Rewrite the items as a numbered list, from the first line up to and including the line with "nav-item-pushes: Pushes is", skipping any blank lines and leaving out the pictures.

§ **DATA EXTRACTS**
·····

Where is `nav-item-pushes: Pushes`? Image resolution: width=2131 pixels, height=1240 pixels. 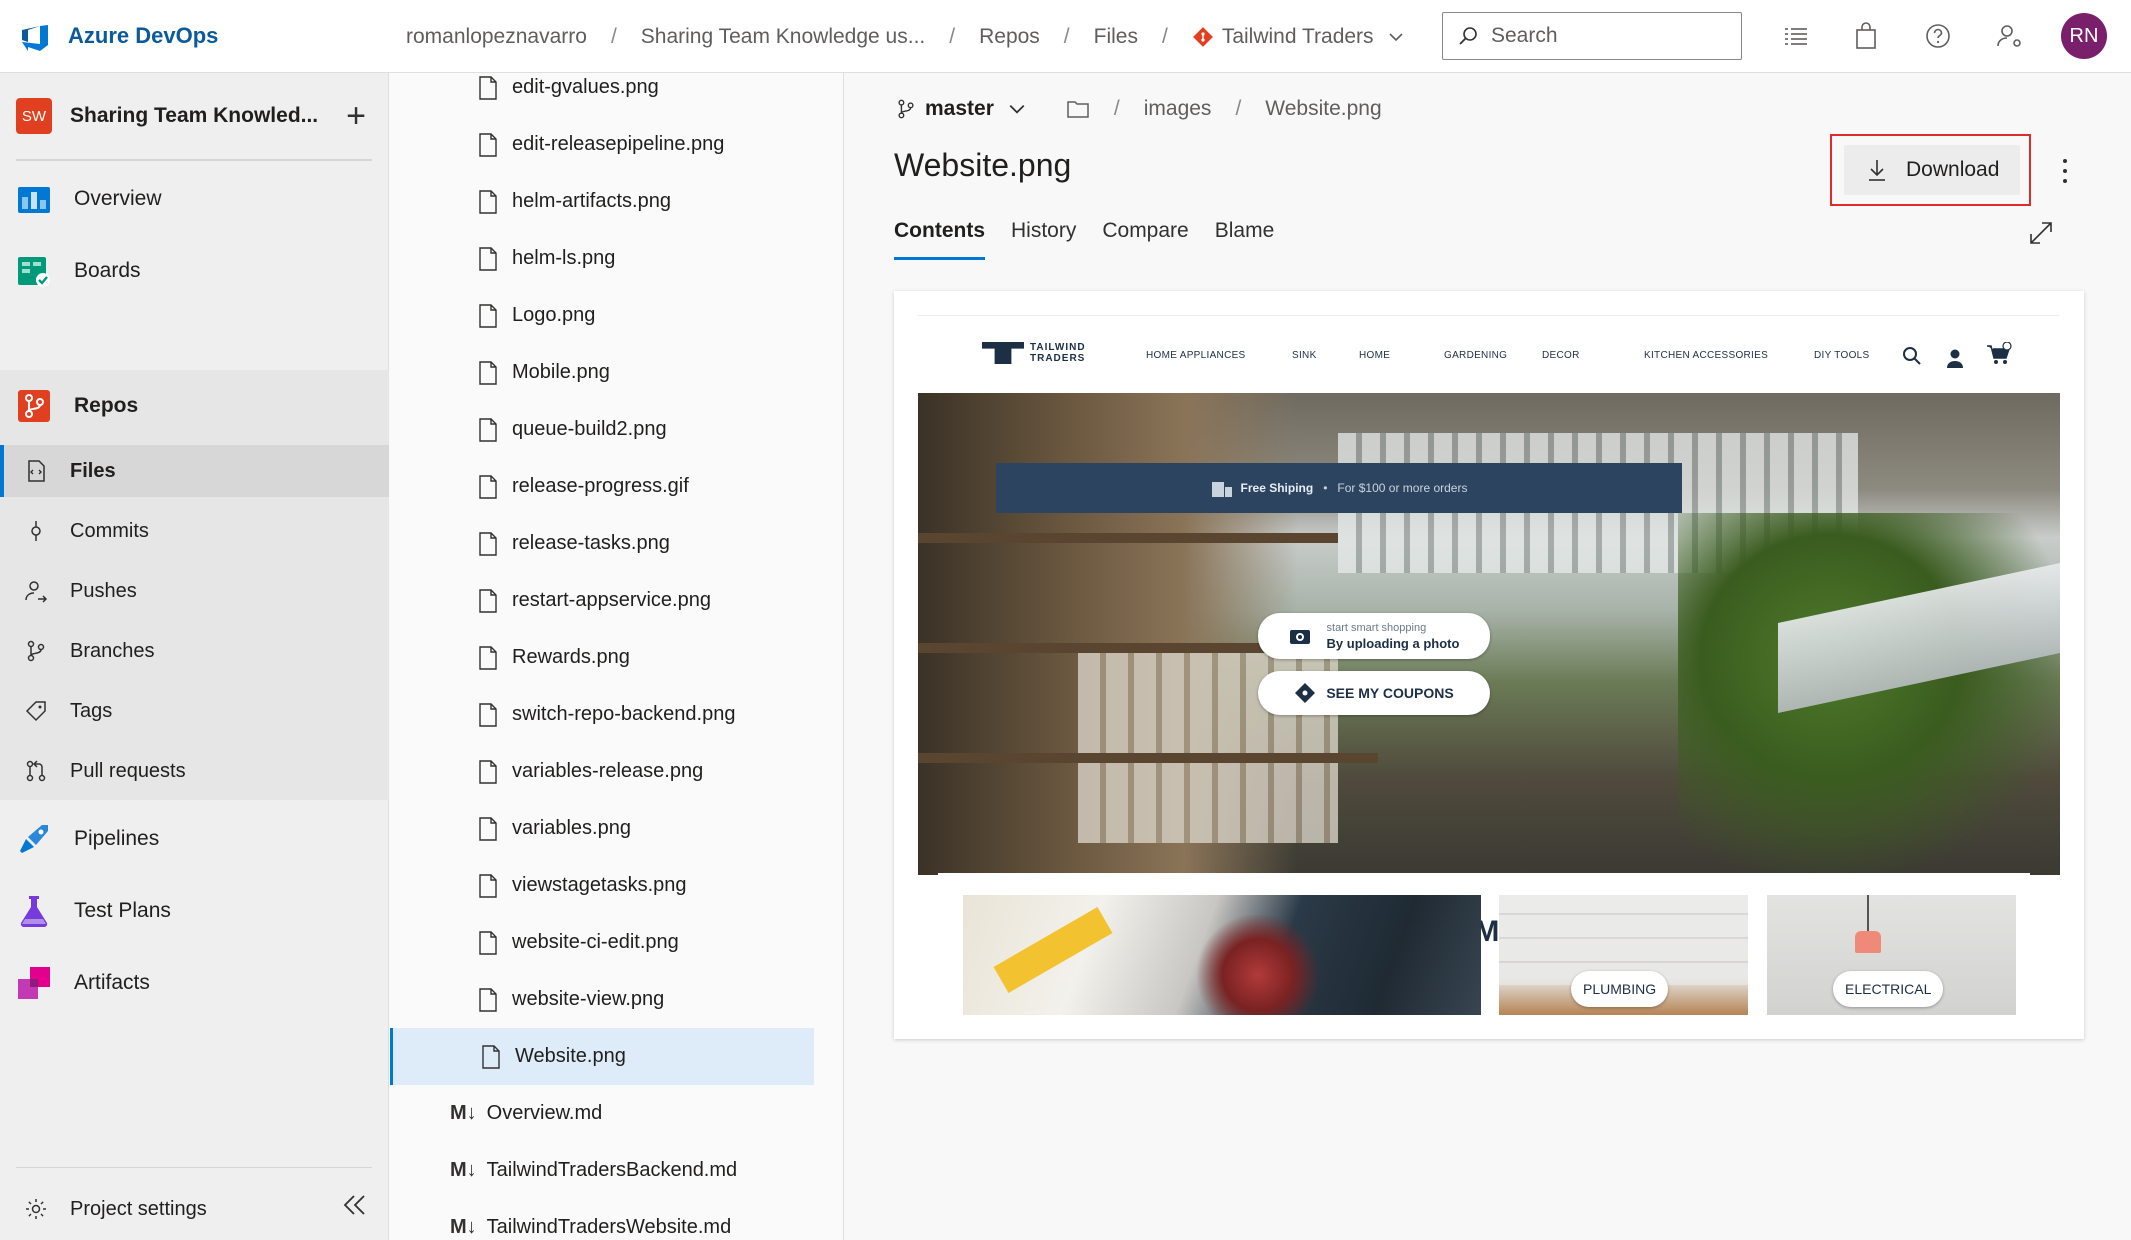
nav-item-pushes: Pushes is located at coordinates (194, 591).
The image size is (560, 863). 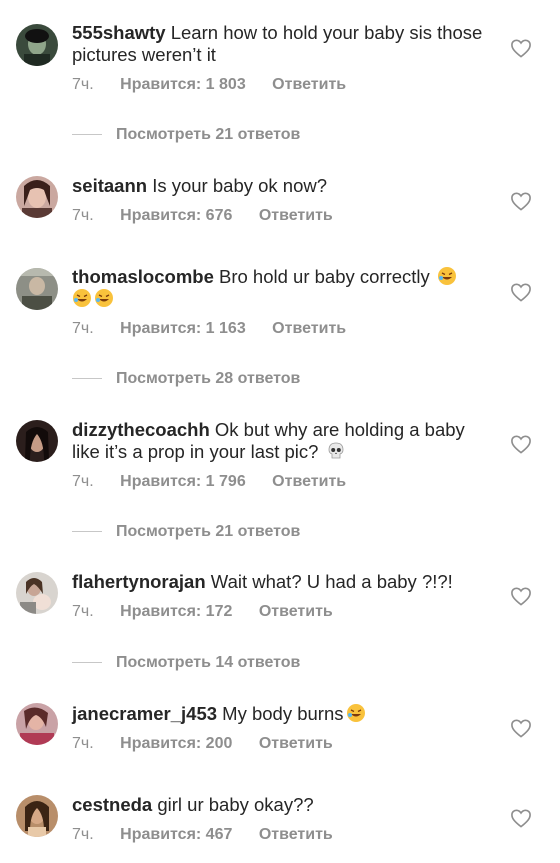 I want to click on comment-username: janecramer_j453, so click(x=144, y=714).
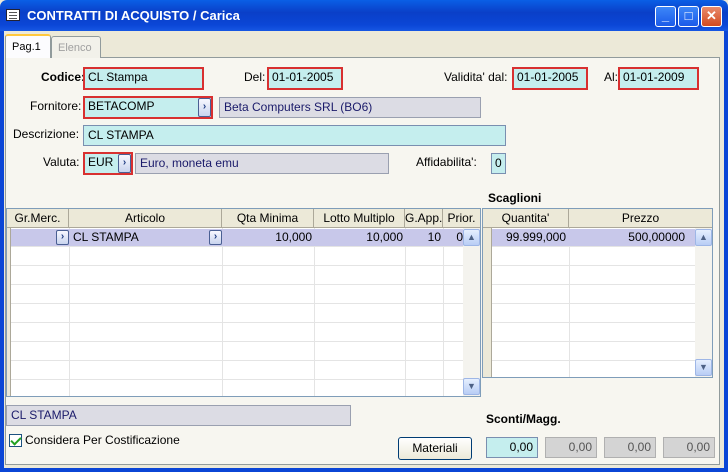 The image size is (728, 472). What do you see at coordinates (435, 448) in the screenshot?
I see `materiali-button: Materiali` at bounding box center [435, 448].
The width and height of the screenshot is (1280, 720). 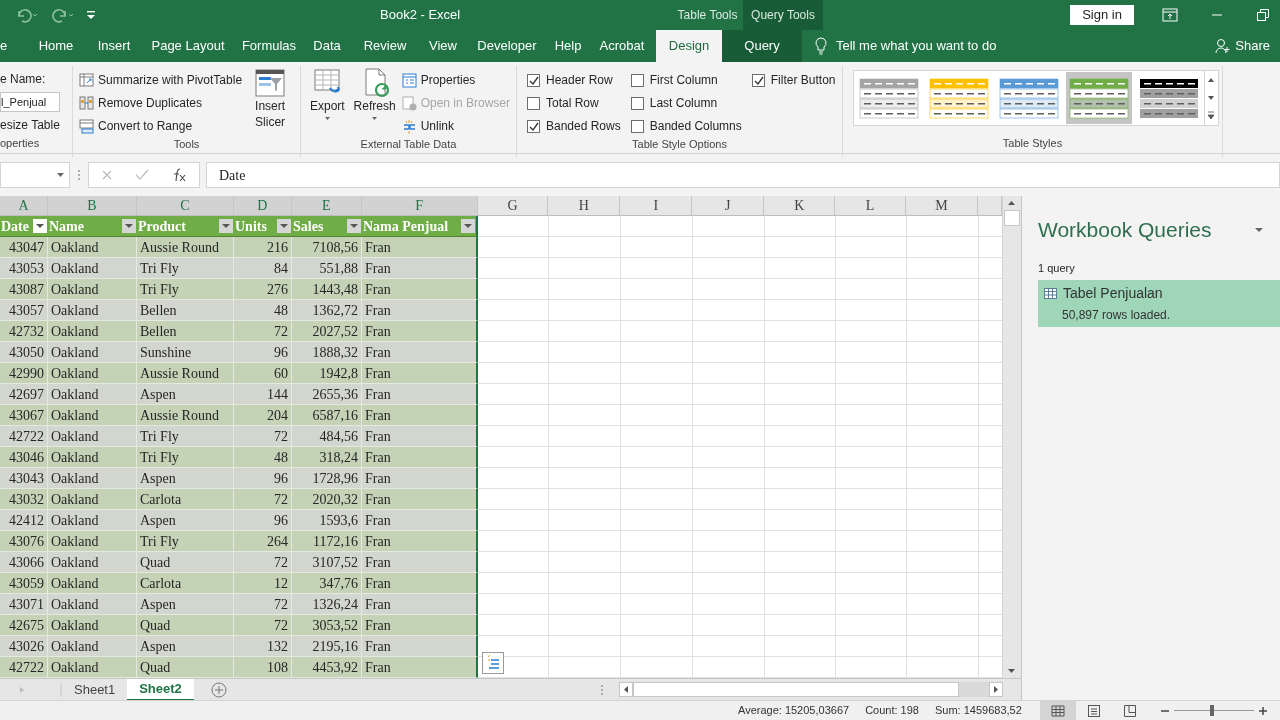 I want to click on checkbox-label: Total Row, so click(x=572, y=103).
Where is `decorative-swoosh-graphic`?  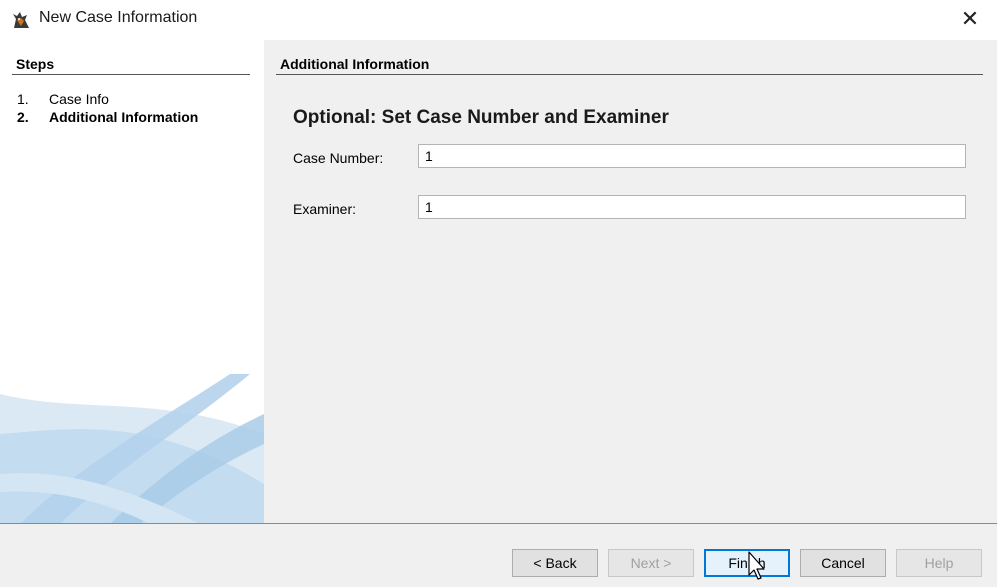
decorative-swoosh-graphic is located at coordinates (132, 449).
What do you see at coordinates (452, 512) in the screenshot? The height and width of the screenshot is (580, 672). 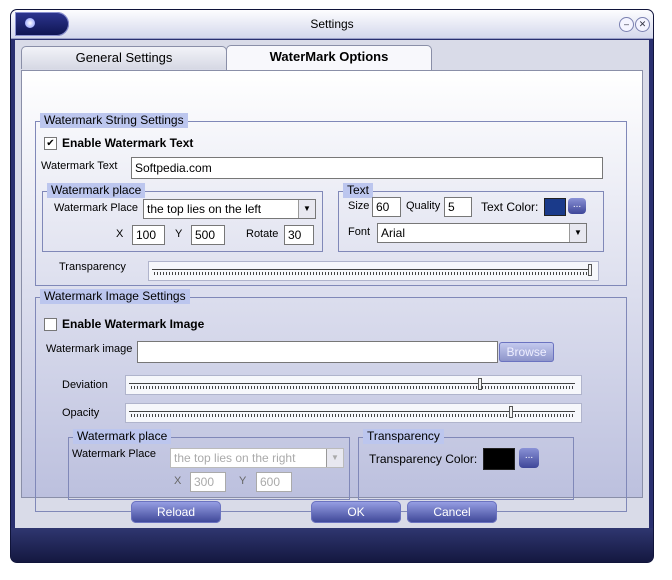 I see `cancel-button: Cancel` at bounding box center [452, 512].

·····

§ **ANSWER**
1. Where is `nav-item-pushes: Pushes`? Image resolution: width=2131 pixels, height=1240 pixels. 
2. nav-item-pushes: Pushes is located at coordinates (194, 591).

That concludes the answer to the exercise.